Linhas sobre a localização dos alvos
──────
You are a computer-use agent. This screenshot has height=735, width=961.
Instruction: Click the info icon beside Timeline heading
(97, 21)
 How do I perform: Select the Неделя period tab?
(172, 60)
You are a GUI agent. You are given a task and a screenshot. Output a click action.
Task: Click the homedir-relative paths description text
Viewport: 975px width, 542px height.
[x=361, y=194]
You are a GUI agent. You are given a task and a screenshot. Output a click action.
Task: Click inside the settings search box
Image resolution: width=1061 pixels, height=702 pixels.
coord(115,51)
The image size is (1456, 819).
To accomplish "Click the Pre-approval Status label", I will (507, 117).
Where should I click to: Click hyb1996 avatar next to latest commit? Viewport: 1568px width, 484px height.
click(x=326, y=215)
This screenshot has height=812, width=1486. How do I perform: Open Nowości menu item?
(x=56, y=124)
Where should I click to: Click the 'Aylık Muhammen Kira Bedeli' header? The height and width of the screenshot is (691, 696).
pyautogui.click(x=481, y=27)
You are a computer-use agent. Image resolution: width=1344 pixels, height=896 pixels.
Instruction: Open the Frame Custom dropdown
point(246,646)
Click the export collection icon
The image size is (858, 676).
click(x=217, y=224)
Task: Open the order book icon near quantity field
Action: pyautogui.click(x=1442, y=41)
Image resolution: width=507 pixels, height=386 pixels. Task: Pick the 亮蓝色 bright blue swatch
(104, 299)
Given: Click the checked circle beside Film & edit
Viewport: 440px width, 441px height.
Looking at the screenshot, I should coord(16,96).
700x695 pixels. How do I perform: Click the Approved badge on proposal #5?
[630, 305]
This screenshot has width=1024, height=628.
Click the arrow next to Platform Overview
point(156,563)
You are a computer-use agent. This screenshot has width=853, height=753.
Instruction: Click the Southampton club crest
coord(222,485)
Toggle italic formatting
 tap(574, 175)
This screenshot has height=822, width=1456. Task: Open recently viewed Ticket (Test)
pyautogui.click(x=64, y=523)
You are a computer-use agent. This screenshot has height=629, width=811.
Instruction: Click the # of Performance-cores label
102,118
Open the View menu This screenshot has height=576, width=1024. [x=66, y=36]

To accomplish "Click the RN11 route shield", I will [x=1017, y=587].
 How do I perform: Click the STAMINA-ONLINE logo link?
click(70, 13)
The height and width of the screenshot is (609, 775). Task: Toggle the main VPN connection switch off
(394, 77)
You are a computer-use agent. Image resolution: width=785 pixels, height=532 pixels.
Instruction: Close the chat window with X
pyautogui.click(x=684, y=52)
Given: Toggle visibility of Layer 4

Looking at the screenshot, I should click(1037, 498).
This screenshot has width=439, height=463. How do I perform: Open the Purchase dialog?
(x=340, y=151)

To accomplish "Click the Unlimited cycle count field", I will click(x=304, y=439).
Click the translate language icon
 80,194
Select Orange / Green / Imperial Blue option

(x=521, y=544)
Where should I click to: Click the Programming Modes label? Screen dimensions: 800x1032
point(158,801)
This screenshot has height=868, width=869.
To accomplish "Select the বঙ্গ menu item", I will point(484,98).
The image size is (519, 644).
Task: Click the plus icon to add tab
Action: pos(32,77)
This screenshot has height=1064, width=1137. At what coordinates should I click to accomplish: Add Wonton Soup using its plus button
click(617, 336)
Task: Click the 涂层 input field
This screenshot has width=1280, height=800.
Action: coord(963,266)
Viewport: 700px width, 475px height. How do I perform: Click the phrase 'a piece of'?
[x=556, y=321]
──────
ENUNCIADO | Transcreva todos os dados acima, linha por linha, sem alterar nada.

SOLUÇÃO ABAIXO |
You are a computer-use agent. This screenshot has height=735, width=961.
Instruction: Click the info icon beside Timeline heading
(97, 21)
 How do I perform: Select the Неделя period tab?
(172, 60)
You are a GUI agent. You are given a task and a screenshot. Output a click action.
Task: Click the homedir-relative paths description text
Viewport: 975px width, 542px height.
[x=361, y=194]
You are a GUI agent. You are given a task and a screenshot. Output a click action.
Task: Click inside the settings search box
Image resolution: width=1061 pixels, height=702 pixels.
coord(115,51)
The image size is (1456, 819).
To accomplish "Click the Pre-approval Status label", I will (507, 117).
Where should I click to: Click hyb1996 avatar next to latest commit? Viewport: 1568px width, 484px height.
click(x=326, y=215)
This screenshot has height=812, width=1486. How do I perform: Open Nowości menu item?
(x=56, y=124)
Where should I click to: Click the 'Aylık Muhammen Kira Bedeli' header? The height and width of the screenshot is (691, 696).
pyautogui.click(x=481, y=27)
You are a computer-use agent. Image resolution: width=1344 pixels, height=896 pixels.
Instruction: Open the Frame Custom dropdown
point(246,646)
Click the export collection icon
The image size is (858, 676).
click(x=217, y=224)
Task: Open the order book icon near quantity field
Action: pyautogui.click(x=1442, y=41)
Image resolution: width=507 pixels, height=386 pixels. Task: Pick the 亮蓝色 bright blue swatch
(104, 299)
Given: Click the checked circle beside Film & edit
Viewport: 440px width, 441px height.
Looking at the screenshot, I should coord(16,96).
700x695 pixels. How do I perform: Click the Approved badge on proposal #5?
[630, 305]
This screenshot has width=1024, height=628.
Click the arrow next to Platform Overview
point(156,563)
You are a computer-use agent. This screenshot has width=853, height=753.
Instruction: Click the Southampton club crest
coord(222,485)
Toggle italic formatting
 tap(574, 175)
This screenshot has height=822, width=1456. Task: Open recently viewed Ticket (Test)
pyautogui.click(x=64, y=523)
You are a computer-use agent. This screenshot has height=629, width=811.
Instruction: Click the # of Performance-cores label
102,118
Open the View menu This screenshot has height=576, width=1024. [x=66, y=36]

To accomplish "Click the RN11 route shield", I will [x=1017, y=587].
 How do I perform: Click the STAMINA-ONLINE logo link?
click(70, 13)
The height and width of the screenshot is (609, 775). Task: Toggle the main VPN connection switch off
(394, 77)
You are a computer-use agent. Image resolution: width=785 pixels, height=532 pixels.
Instruction: Close the chat window with X
pyautogui.click(x=684, y=52)
Given: Toggle visibility of Layer 4

Looking at the screenshot, I should click(1037, 498).
This screenshot has width=439, height=463. How do I perform: Open the Purchase dialog?
(x=340, y=151)

To accomplish "Click the Unlimited cycle count field", I will click(x=304, y=439).
Click the translate language icon
 80,194
Select Orange / Green / Imperial Blue option

(x=521, y=544)
Where should I click to: Click the Programming Modes label? Screen dimensions: 800x1032
point(158,801)
This screenshot has height=868, width=869.
To accomplish "Select the বঙ্গ menu item", I will point(484,98).
The image size is (519, 644).
Task: Click the plus icon to add tab
Action: pos(32,77)
This screenshot has height=1064, width=1137. At what coordinates should I click to accomplish: Add Wonton Soup using its plus button
click(617, 336)
Task: Click the 涂层 input field
This screenshot has width=1280, height=800.
Action: coord(963,266)
Viewport: 700px width, 475px height. How do I perform: Click the phrase 'a piece of'?
[x=556, y=321]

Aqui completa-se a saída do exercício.